DOCUMENT SEGMENT:
——————

The original contractor left the trap primer out along with a few p-traps...
Poo Stank was coming in through the HVAC system... Whooda Thunk....


----------



## U666A (Dec 11, 2010)

Yup...

I know Kung Fu!


----------



## bizzybeeplumbin (Jul 19, 2011)

U666A said:


> Yup...
> 
> I know Kung Fu!






That is an awesome setup!


----------



## U666A (Dec 11, 2010)

bizzybeeplumbin said:


> That is an awesome setup!


'Tis

I've been on the same project for 3 Christmas' now. I roughed in that battery of primers as per the drawing I was given during the underground and they added that wall a year later. The tubes all come up through
l/r conduit elbows and conduit cut off at the slab, all strapped to an elaborate bracket made of unistrut.

Other than that, im quite pleased with it overall.

I know Kung Fu!


----------



## Protech (Sep 22, 2008)

Turd Chaser said:


> trap guards...
> 
> ProSetTrapGuard - YouTube



Illegal in Florida.


----------



## GREENPLUM (Jul 27, 2008)

Protech said:


> Illegal in Florida.


 
*Approvals*

*Trap Guard® Approvals*
ProSet Trap Guard® is approved at national, state and local levels as a replacement for the trap primer. It has undergone rigorous testing by a variety of independent and reputable testing authorities (see below) in order to obtain those approvals.
*Can You Legally Specify and Install the Trap Guard Within a Jurisdiction Where it Has Not Specifically Been Approved?
*
The answer is *YES*.
The Federal Trade Commission makes it mandatory that every code must have a section for alternate materials and methods approval.
If a Professional Engineer can provide sufficient data to prove equivalency in providing protection of the public health, safety and welfare, the inspection department in that area cannot legally turn it down. There is more than sufficient data with listings and approvals to prove Trap Guard®’s equivalency for alternate approval. We have provided a list of this data below, with links to view and download the documentation.

——————

WORK TO COMPLETE:
Answer these questions from the forum thread:
(a) What did the original contractor leave out, according to the first post?
(b) How long does U666A say they have been on the same project?
(c) What is Protech's reply to the post about trap guards?

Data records
——————

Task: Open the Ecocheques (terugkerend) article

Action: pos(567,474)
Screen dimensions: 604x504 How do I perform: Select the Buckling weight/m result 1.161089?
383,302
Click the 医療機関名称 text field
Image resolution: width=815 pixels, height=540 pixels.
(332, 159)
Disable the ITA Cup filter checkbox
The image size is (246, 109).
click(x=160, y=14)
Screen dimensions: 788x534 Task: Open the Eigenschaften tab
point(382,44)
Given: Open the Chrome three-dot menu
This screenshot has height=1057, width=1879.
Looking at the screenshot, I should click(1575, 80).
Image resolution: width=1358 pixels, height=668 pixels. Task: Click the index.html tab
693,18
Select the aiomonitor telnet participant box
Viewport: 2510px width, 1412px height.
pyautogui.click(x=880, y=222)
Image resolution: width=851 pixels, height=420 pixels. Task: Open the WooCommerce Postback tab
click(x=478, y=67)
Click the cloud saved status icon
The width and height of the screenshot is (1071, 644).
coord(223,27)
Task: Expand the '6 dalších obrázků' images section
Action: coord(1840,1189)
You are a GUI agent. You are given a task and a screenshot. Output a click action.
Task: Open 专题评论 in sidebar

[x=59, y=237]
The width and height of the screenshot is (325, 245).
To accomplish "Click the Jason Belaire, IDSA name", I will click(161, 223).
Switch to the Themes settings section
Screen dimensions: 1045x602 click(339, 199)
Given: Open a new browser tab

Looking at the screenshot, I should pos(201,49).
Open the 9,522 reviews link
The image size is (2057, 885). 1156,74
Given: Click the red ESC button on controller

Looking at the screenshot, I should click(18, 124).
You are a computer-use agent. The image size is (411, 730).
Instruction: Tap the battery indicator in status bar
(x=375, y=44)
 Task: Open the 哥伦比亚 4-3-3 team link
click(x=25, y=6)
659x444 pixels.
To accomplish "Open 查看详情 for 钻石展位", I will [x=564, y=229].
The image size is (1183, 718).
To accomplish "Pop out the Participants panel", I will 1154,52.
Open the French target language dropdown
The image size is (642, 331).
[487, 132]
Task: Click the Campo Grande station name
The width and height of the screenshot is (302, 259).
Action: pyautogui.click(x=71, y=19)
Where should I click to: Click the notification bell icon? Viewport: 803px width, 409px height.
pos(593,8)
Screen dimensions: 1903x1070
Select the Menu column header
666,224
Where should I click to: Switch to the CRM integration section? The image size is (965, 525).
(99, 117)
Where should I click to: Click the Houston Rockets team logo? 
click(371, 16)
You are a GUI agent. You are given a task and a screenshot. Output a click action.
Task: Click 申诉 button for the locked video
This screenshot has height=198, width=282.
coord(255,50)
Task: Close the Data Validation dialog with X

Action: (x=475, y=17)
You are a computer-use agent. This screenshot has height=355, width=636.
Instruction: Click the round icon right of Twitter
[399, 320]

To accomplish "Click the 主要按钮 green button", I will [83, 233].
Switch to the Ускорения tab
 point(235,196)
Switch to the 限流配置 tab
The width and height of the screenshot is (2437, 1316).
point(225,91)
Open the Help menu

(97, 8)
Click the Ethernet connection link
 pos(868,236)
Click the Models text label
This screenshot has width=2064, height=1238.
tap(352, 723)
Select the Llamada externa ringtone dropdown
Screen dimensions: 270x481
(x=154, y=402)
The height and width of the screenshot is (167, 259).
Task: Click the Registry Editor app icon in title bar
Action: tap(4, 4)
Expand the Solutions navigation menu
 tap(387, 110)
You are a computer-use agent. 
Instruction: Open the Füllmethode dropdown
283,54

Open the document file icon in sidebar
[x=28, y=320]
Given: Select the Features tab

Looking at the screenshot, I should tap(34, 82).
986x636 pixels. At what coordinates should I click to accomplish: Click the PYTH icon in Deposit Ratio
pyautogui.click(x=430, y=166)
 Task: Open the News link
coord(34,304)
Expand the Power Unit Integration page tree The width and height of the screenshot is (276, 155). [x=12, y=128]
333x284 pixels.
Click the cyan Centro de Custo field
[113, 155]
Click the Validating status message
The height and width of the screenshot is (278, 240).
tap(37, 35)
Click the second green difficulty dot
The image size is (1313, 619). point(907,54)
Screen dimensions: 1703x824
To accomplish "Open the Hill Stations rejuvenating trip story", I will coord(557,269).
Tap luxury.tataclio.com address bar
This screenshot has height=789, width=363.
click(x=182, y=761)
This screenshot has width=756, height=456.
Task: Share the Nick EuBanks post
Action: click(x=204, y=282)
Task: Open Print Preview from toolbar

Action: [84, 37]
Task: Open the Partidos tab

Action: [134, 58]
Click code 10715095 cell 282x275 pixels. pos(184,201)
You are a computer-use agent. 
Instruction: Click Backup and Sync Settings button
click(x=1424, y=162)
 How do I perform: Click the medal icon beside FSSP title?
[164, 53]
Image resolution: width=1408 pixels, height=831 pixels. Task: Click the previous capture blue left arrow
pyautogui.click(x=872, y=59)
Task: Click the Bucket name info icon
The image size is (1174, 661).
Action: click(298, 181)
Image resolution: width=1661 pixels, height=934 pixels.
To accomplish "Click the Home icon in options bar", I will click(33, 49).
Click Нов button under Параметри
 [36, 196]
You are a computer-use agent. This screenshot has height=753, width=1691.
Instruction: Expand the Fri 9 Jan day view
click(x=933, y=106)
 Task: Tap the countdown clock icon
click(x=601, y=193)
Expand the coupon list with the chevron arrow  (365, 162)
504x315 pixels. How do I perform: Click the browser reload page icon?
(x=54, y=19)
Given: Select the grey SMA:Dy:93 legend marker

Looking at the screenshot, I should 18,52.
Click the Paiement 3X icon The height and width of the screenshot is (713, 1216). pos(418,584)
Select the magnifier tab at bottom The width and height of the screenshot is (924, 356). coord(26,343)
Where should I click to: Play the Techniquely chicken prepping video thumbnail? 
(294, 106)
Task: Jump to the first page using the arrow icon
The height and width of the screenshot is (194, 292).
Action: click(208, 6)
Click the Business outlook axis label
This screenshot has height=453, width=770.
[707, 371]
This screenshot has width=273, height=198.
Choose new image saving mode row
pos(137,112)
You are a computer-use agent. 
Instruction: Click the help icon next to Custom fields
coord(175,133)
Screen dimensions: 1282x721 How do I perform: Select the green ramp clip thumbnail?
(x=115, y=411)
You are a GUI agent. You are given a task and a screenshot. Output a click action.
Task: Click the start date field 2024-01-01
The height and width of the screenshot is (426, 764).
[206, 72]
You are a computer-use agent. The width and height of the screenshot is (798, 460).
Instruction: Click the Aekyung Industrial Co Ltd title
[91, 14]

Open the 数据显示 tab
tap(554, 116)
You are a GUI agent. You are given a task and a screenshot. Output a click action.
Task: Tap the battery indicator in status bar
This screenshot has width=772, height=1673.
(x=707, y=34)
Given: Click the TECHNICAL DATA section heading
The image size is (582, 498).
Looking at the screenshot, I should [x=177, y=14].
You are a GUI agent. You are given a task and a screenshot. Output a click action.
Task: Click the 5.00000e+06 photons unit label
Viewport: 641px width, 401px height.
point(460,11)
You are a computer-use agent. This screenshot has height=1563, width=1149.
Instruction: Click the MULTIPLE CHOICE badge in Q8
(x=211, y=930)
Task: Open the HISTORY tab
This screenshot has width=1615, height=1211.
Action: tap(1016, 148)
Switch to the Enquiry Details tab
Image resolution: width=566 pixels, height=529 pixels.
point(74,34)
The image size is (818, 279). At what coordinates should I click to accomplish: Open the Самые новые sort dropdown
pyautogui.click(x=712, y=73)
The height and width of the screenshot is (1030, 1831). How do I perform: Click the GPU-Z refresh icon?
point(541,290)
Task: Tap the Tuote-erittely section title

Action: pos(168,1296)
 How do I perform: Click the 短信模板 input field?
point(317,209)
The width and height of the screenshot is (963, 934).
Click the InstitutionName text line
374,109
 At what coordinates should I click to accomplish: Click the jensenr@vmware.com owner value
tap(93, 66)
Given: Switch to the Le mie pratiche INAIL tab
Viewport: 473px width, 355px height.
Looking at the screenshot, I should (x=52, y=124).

——————

COMPLETE OUTPUT:
(a) The trap primer, along with a few p-traps.
(b) Three Christmases.
(c) "Illegal in Florida."